O senador Demóstenes Torres (DEM-GO), que foi designado relator da indicação, recusou a tarefa a pedido do líder de sua bancada, José Agripino (RN). O líder justificou haver e questionamentos em torno da escolha de Badin para presidir o Cade. Demóstenes disse que, se fosse relator, daria parecer favorável.

Badin tem apoio do ministro da Justiça, Tarso Genro. Segundo o líder do governo no Senado, Romero Jucá (PMDB-RR), a indicação será mantida. Vamos buscar superar as divergências , afirmou. Durante a reunião da CAE, Renato Casagrande (PSB-ES) cobrou pressa na votação de Badin. Em casos de monopólio e cartelização, o Cade é um instrumento de contraponto ao poder econômico. Não pode ficar com esse vácuo , disse.

Chinaglia, que ocupará a vaga do conselheiro Ricardo Villas Boas Cueva, é bacharel em Direito pela Universidade de São Paulo, especialista em Direito Empresarial pela Escola Paulista de Magistratura e tem Doutorado pela Faculdade de Direito da USP na área de concentração em Direito Comercial. O filho do presidente da Câmara atua como advogado de Direito Econômico e Comercial, sendo sócio do escritório Velloso, Pugliese e Guidoni Advogados desde 2006. Na CAE, recebeu 25 votos a favor e um contra. No plenário, 47 favoráveis e oito contrários.
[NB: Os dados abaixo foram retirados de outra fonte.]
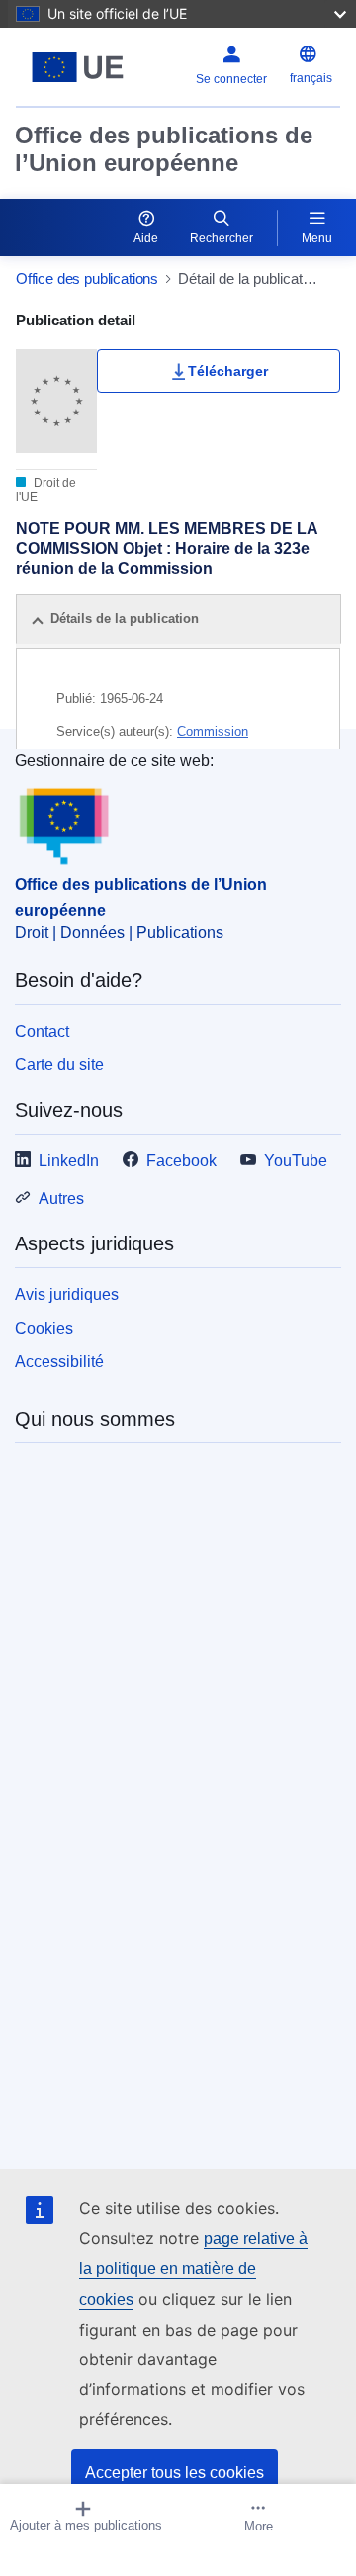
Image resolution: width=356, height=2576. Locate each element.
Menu (317, 238)
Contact (42, 1031)
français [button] (311, 78)
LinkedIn (69, 1160)
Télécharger (228, 371)
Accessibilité (59, 1361)
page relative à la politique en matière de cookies (193, 2269)
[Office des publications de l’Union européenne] (78, 67)
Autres (61, 1198)
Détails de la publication (124, 618)
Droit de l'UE (46, 490)
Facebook (181, 1160)
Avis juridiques (67, 1294)
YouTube (295, 1160)
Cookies (44, 1328)
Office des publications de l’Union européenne (163, 149)
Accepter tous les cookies (174, 2472)
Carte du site (59, 1065)
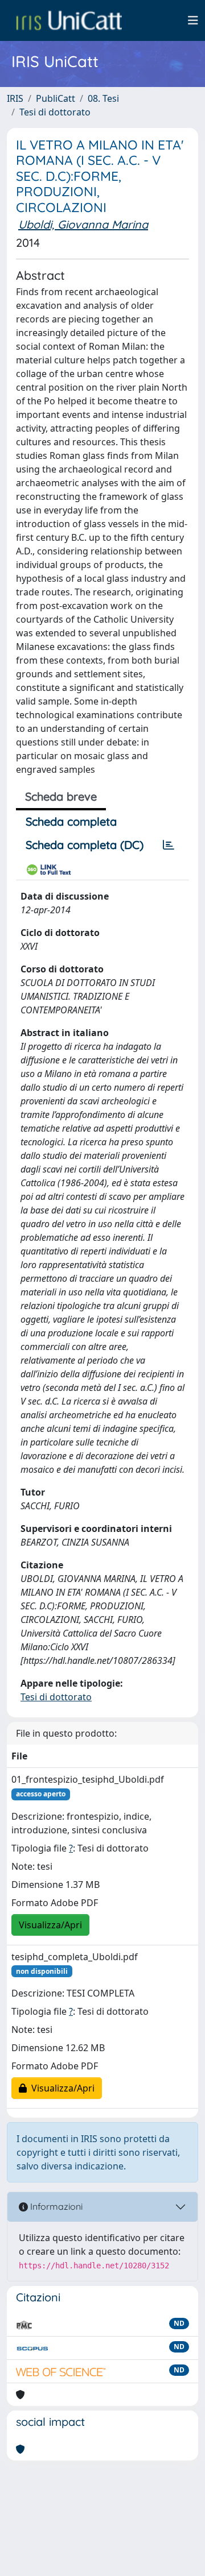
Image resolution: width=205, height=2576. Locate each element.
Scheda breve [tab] (61, 796)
O chefe de gabinete da Secretaria Especial dos Direitos Humanos, Vinícius Carvalho, é bacharel em Direito desde 2001 pela Universidade de São Paulo, Doutor em Direito Comercial pela USP e Doutor em Direito Econômico comparado pela Sorbonne. É professor do curso de especialização em Direito Econômico da Fundação Getúlio Vargas em São Paulo. Na CAE, recebeu 24 votos a favor e dois contra. No plenário, 50 a favor e 9 contra. Ele vai integrar o Cade na vaga de Luiz Fernando Rigato Vasconcellos.

Outro novo conselheiro é Carlos Ragazzo, bacharel em Direito pela Pontifícia Universidade Católica do Rio de Janeiro (PUC-RJ) com pós-graduação em Direito do Consumidor na Universidade Cândido Mendes. Tem Mestrado em Direito pela New York University e pela Universidade do Estado do Rio de Janeiro (UERJ). É coordenador-geral de Defesa da Concorrência da Secretaria de Acompanhamento Econômico desde 2003. Recebeu 25 votos favoráveis na CAE e um contra. No plenário, 45 a favor e seis contra. Ele ocupará a vaga de Luiz Carlos Delorme Prado.